Rather than focus on “LP-led” transactions, Brookfield executives have decided to expand into GP-originated deals, which are more asset-oriented and include processes for continuation funds, fund recapitalizations, among others, said John Stinebaugh, a managing partner who oversees the firm’s infrastructure debt funds and secondaries team.

“We view GP-led secondary transactions as being more similar to direct investing than traditional secondary deals,” said Stinebaugh in an interview to Infralogic. “In traditional secondaries transactions, you get limited, high-level information about the fund from the quarterly reports the LP receives from the sponsor. When you’re doing a GP-led deal, you have access to the GP itself, which has the information to do bottoms-up due diligence.”


GP-led transactions have become increasingly popular in recent years, reaching an estimated USD 63bn in deal value in 2021 across asset classes, according to a study by law firm Clifford Chance published in May.
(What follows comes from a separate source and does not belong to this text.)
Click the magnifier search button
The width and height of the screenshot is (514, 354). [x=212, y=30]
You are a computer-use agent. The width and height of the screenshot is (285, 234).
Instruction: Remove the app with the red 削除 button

Infrastructure has been quick to follow suit with major assets like Stonepeak’s Cologix and Energy Capital PartnersCalpine Corporation being transferred into continuation funds over the past few months.

Rather than just raising continuation funds for assets that it wants to hold onto, Brookfield is calling its plan a “sponsor solutions” secondaries strategy that encompasses much more.

“We’re not only coming up with potential solutions like Evercore or Jefferies would, but we’re investing the capital to put the solution into effect,” Stinebaugh explained.

Where before modest mid-market GPs were constrained by fund size, they may now have the chance to wade into larger deals because a partnership with Brookfield will allow smaller players to tap into the blue-chip investor’s capital, making up a considerable difference, explained Stinebaugh.

It would also grant the manager access to Brookfield’s underwriting capabilities, removing a daunting challenge some mid-market GPs face: soliciting outside investors for money as time winds down on a deal’s exclusivity status.

“Brookfield could even structure the capital so that part of it, maybe USD 50m, is available for LPs to come in as co-investors in the future,” added Stinebaugh.

Such a strategy will also allow Brookfield to avoid expenses that are tied to creating an entire support system of middle-market investing.

“To scale up a mid-market strategy, you're going to have to hire a lot of people, because you’re investing by definition in a lot of smaller deals,” said Stinebaugh. “Whereas what we're looking to do is work with mid-market sponsors that are already there who've got access to high-quality deal flow. And then we invest alongside them so that we're able to not only leverage their access to deal flow but their asset management capabilities. It’s much more resource-efficient than building out our own mid-market strategy.”

Conversely, other major managers, such as Antin and Stonepeak, are taking the more direct route to the middle market by raising such dedicated funds, without necessarily hiring new investment teams. 

Other examples of what Brookfield could do through its infrastructure secondaries strategies include investing in a continuation fund, providing liquidity when a manager’s LPs want to cash out, or providing a manager with capital to facilitate the growth of one of its existing businesses, if it doesn’t have any more capital to invest in it.

The secondaries team will target geographies include Organisation for Economic Co-operation and Development member countries, with a focus on Europe and North America. The strategy will target a net IRR similar to one of its flagship infrastructure funds, which is 10% according to Infralogic data.

Equity checks will range between USD 100m and USD 500m. That allows Brookfield to gain access to the upper-mid market, which has been difficult in recent years given the size of its latest flagship funds.

Brookfield sees the infrastructure secondaries strategy as complementary to its infrastructure debt strategy, which is currently in the market with a third fund

“The primary people we lend capital to are asset managers,” explained Stinebaugh. “It’s a way of broadening the suite of products that we've got that can help provide solutions for asset managers, so we can provide subordinated debt from one strategy, and preferred stock, structured equity and common equity from the other.”

The strategy has executed two deals so far: an investment in Global Infrastructure Partners-backed Enlink Midstream, of which it acquired USD 400m in convertible preferred stock, then putting back leverage on it, and the acquisition of a 20% minority interest in InterEnergy.